Running an Application with Tunables - 5.2 English - 57404

AOCL User Guide (57404)

Document ID
57404
Release Date
2025-12-29
Version
5.2 English

Depending on the tunable settings, two states are possible:

  • Default State: None of the parameters is tuned.

  • Tuned State: One of the parameters is tuned with a valid option.

Default State

In this state, none of the parameters is tuned; the library will pick up the best implementation based on the underlying AMD “Zen” micro-architecture.

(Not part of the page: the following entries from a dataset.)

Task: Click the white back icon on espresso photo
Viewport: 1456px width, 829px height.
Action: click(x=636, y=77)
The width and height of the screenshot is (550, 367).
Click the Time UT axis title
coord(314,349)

Run the application by preloading the tunables enabled libaocl-libmem.so:

$ LD_PRELOAD=<path to build/lib/libaocl-libmem.so> <executable> <params>

Tuned State

In this state, one of the parameters is tuned by the application at run time. The library will choose the implementation based on the valid tuned parameter at run time. Only one of the tunables can be set to a valid set of format/options as described in the Application Implementations table.

LIBMEM_OPERATION

You can set the tunable LIBMEM_OPERATION as follows:

LIBMEM_OPERATION=<operations>,<source_alignment>,<destination_alignment>

With this option, the library chooses the best implementation based on the combination of move instructions, alignment of the source and destination addresses.

Valid Options

  • <operations> = [avx2|avx512|erms]

  • <source_alignment> = [b|w|d|q|x|y|n]

  • <destination_alignment> = [b|w|d|q|x|y|n]

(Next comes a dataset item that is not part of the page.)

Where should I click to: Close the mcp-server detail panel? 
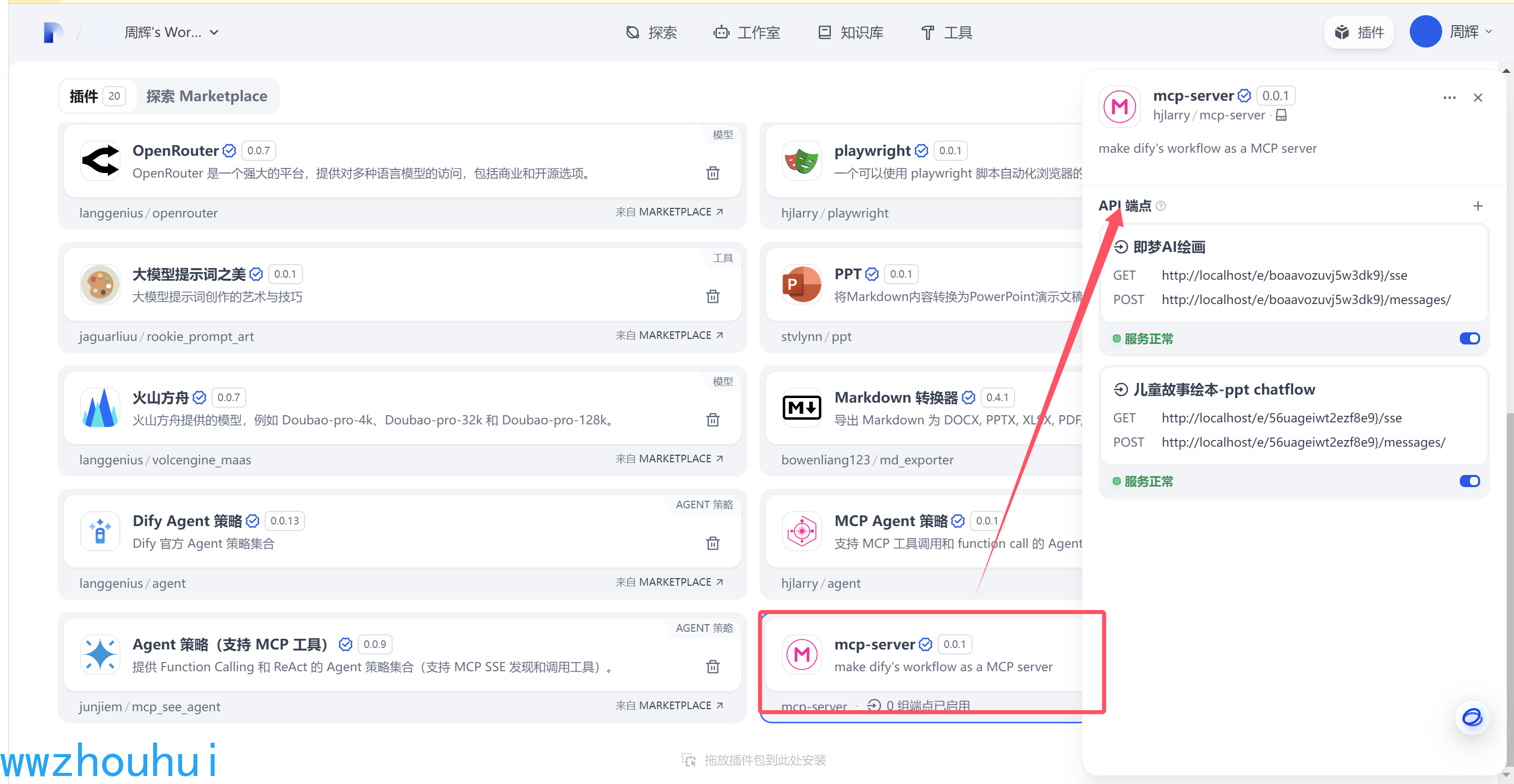tap(1478, 97)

Use the following table to select the right implementation for your application:

Table 13.1 Application Implementations#

Application Requirement

LIBMEM_OPERATION

Instructions

Side-effects

Vector unaligned source and destination

[avx2|avx512],b,b

Load:VMOVDQU
Store:VMOVDQU

None

Vector aligned source and destination

[avx2|avx512],y,y

Load:VMOVDQA
Store:VMOVDQA

Unaligned source and/or destination address will lead to crash

Vector aligned source and unaligned destination

[avx2|avx512],y,[b|w|d|q|x]

Load:VMOVDQA
Store:VMOVDQU

None

Vector unaligned source and aligned destination

[avx2|avx512],[b|w|d|q|x],y

Load:VMOVDQU
Store:VMOVDQA

None

Vector non temporal load and store

[avx2|avx512],n,n

Load:VMOVNTDQA
Store:VMOVNTDQ

Unaligned source and/or destination address will lead to crash

Vector non temporal load

[avx2|avx512],n,[b|w|d|q|x|y]

Load:VMOVNTDQA
Store:VMOVDQU

None

Vector non temporal store

[avx2|avx512],[b|w|d|q|x|y],n

Load:VMOVDQU
Store:VMOVNTDQ

None

Rep movs unaligned source or destination

erms,b,b

REP MOVSB

None

Rep movs word aligned source and destination

erms,w,w

REP MOVSW

Data corruption or crash if the length is not a multiple of 2

Rep movs double word aligned source and destination

erms,d,d

REP MOVSD

Data corruption or crash if the length is not a multiple of 4

Rep movs quad word aligned source and destination

erms,q,q

REP MOVSQ

Data corruption or crash if the length is not a multiple of 8

Note

A best-fit solution for the underlying micro-architecture will be chosen if the tunable is in an invalid format.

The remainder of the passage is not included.